Mounted orienteering can be completed competitively, either as a discipline in its own right, or as part of a multi-discipline sport such as Trec. The rules between governing bodies vary widely, although all require horsemanship and the ability to read a map and use a compass.
There are significant differences between mounted orienteering rules and those set down for foot orienteering by the International Orienteering Federation. Differences concern the map, course, route choice, and control points. Both sports use available maps, usually but not necessarily topographic maps. These maps generally are not appropriate for teaching beginning competitors to use the more advanced skills of field navigation. Hence, the required navigational skills are kept simple.

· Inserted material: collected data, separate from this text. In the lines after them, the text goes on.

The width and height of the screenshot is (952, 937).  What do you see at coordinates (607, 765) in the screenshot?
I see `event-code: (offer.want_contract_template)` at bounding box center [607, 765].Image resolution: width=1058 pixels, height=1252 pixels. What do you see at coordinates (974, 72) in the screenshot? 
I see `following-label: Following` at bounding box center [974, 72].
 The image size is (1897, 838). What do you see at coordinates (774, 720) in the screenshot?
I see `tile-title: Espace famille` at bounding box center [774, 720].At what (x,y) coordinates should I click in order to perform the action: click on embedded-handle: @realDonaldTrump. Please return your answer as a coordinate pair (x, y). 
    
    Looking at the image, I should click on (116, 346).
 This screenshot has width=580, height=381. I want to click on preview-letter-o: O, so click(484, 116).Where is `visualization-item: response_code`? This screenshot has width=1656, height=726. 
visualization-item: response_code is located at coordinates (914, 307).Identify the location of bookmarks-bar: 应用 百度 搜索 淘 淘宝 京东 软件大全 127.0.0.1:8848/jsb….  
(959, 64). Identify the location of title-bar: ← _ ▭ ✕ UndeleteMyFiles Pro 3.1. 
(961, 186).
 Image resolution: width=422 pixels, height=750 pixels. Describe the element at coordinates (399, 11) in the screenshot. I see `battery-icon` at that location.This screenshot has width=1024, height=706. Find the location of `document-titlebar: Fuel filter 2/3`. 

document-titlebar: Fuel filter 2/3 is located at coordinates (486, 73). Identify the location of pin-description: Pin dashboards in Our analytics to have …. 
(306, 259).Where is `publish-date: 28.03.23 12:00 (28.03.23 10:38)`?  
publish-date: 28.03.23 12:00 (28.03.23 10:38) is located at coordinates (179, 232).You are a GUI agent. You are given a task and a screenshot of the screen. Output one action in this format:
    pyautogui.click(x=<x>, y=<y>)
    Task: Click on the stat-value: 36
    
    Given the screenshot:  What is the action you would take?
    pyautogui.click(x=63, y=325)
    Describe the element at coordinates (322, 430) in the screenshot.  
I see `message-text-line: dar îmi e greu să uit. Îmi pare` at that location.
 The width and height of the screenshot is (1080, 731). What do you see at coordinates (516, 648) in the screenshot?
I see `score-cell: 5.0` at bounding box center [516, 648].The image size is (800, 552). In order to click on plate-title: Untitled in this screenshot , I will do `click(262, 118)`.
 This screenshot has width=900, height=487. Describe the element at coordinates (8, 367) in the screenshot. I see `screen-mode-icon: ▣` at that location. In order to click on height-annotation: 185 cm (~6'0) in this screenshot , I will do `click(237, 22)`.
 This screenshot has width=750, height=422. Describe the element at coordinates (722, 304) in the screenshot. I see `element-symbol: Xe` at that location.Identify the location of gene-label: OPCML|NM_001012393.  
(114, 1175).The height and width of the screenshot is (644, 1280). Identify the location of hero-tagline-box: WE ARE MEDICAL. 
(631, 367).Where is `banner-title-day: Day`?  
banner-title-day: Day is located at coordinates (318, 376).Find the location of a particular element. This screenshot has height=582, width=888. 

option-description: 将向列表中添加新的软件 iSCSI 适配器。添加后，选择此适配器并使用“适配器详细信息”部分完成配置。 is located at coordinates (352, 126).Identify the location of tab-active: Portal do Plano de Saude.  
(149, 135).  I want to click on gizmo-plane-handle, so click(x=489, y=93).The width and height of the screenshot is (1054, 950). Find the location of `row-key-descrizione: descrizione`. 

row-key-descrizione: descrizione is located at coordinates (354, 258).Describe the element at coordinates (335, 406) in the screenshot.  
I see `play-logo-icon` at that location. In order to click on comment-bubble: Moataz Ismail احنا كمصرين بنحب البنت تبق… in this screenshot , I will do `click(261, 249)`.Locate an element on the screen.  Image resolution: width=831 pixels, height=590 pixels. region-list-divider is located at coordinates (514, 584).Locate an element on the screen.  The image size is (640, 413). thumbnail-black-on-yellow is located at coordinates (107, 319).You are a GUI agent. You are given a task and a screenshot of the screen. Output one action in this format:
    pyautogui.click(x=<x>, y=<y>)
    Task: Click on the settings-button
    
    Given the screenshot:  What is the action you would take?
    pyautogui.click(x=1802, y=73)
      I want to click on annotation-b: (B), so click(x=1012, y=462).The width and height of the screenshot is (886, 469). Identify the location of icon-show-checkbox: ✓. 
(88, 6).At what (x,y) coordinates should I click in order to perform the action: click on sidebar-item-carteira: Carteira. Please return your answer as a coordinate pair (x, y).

American (NACMO) mounted orienteering competitions resemble rogaining in that courses are long and competitors choose the order in which to seek control points, and resemble treasure hunting or fox Oring in that once in the vicinity of a control point the task is to search for (rather than navigate to) a landmark and from there follow a compass heading to the control point. The landmark is described on a clue sheet, and often is not a feature on the map; e.g., the landmark might be a tree of a noted species and size, perhaps marked in some way for the competition. There will be several landmarks in the vicinity of the control point, usually on trails. The intent is to permit competitors who find more than one landmark to use them to triangulate the location of the control point on their map, then ride by the most efficient route directly to the control point.
In Europe, there is little mounted orienteering as a stand-alone sport, although there are significant elements present in endurance riding and as a specific event in the multi-discipline sport of Trec.